Natacha ne sait effectivement plus montrer ses seins. Elle aurait dû les garder cachés jusqu’à cette étreinte. Elle ne sait plus être dans son corps. Elle ne sait plus habiter son propre appartement, s’angoisse de devoir l’emmener dans sa chambre – cette alcôve de ce qu’elle pense s’apparenter, à cet instant précis, à de la prostitution. Comment peut-elle ne pas offrir à Antoine ce qu’elle vend quotidiennement à des mâles dont elle ignore tout ?

Subitement elle s’interroge : quelle image a-t-elle bien pu donner d’elle, ce soir ? Car elle a bien vu, au cours du dîner, qu’Antoine s’est freiné dans son élan vers elle, que c’est un être de principes, qu’il s’est intéressé à elle tout le long du repas – qu’il n’a d’ailleurs même pas installé Instagram ou Facebook sur ce smartphone qu’il a parcouru pour lui montrer en toute ingénuité des photos de ses sœurs et ses neveux en vacances en Auvergne.
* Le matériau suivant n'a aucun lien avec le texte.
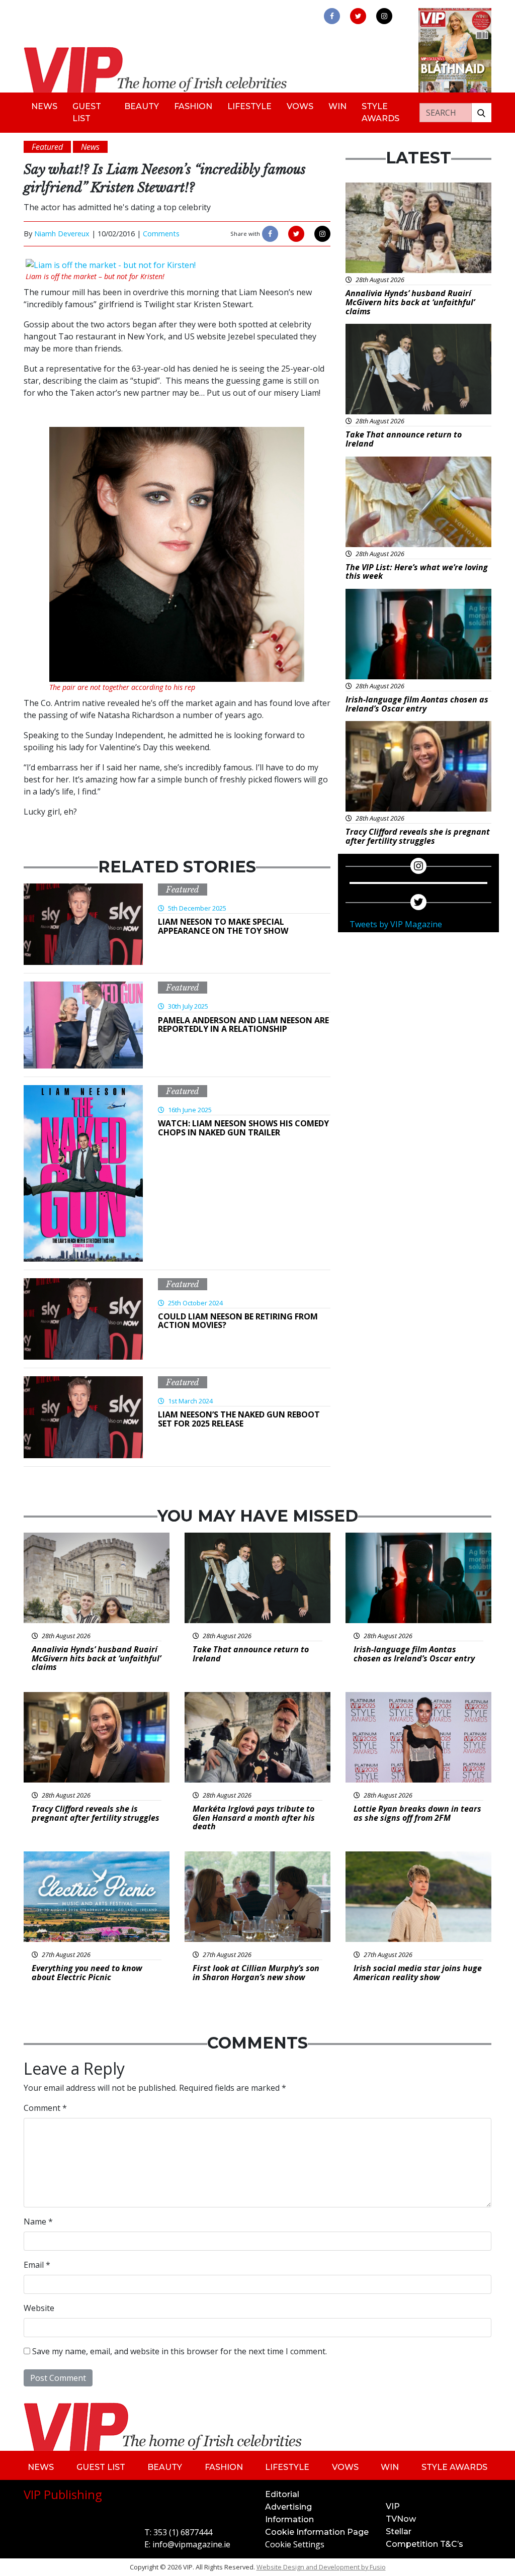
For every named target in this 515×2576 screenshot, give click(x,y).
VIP (393, 2506)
A-t-il senti cette ostentatoire lubricité en elle ?  

 

Tout à coup, sa propre attitude la dégoûte, le choix de sa tenue rend sale ce qui semble si pur avec Antoine. Que peut-elle espérer de ce partenaire s’ils couchent ensemble dès le premier soir dans les conditions extrêmes d’une crise sanitaire qui impose des gestes barrières ? Son corps la brûle. Elle est consternée d’avoir emmené Antoine sur ce terrain voluptueux où il ne serait pas allé spontanément. Elle se souvient que ce dernier avait indiqué possible un : « petit repas rapide » chez lui avant le couvre-feu. Mais son chandail est au sol et son prétendant couché sur elle. Comment peut-on envoyer un tel signal et regretter de l’avoir lancé l’instant d’après ? Pourquoi ne peut-elle pas faire avec Antoine ce qu’elle simule pourtant quotidiennement ?

 

Lorsque la réponse s’embrase en son esprit comme un éclair qui vient briser la pénombre d’une nuit et le brouillard d’une vie, elle se relève dans un sursaut de clairvoyance. Elle ne peut pas aller plus loin, car il est limpide que, ce soir, elle ne simulera pas. Or, ne pas parader par le biais de ses parodies orgasmiques, elle ne l’a jamais fait. Elle sait feindre le plaisir, mais elle n’a aucune idée de ce qu’est la félicité véritable d’un lit. Elle sait mimer la volupté, mais n’a jamais joui. Elle pastiche la luxure, mais n’a, en définitive, aucune libido. À cet instant, elle comprend ignorer tout ce qui fait l’authenticité de la vie et d’une relation. Or, elle a l’intuition que ce qu’elle expérimentera entre les bras d’Antoine sera beau et cela l’effraie.

 

Parce que tout s’est arrêté pour elle, tout s’est arrêté pour lui. C’est un homme pour qui sexualité rime avec réciprocité. Le désir d’Antoine n’a ainsi jamais pu être solitaire. Le plaisir à sens unique est pour lui aporétique. Il ne peut être morcelé pour n’appartenir qu’à lui, car ce serait le dénaturer. Par essence, il ne vit que dans le partage. La mutualité a toujours été sa philosophie.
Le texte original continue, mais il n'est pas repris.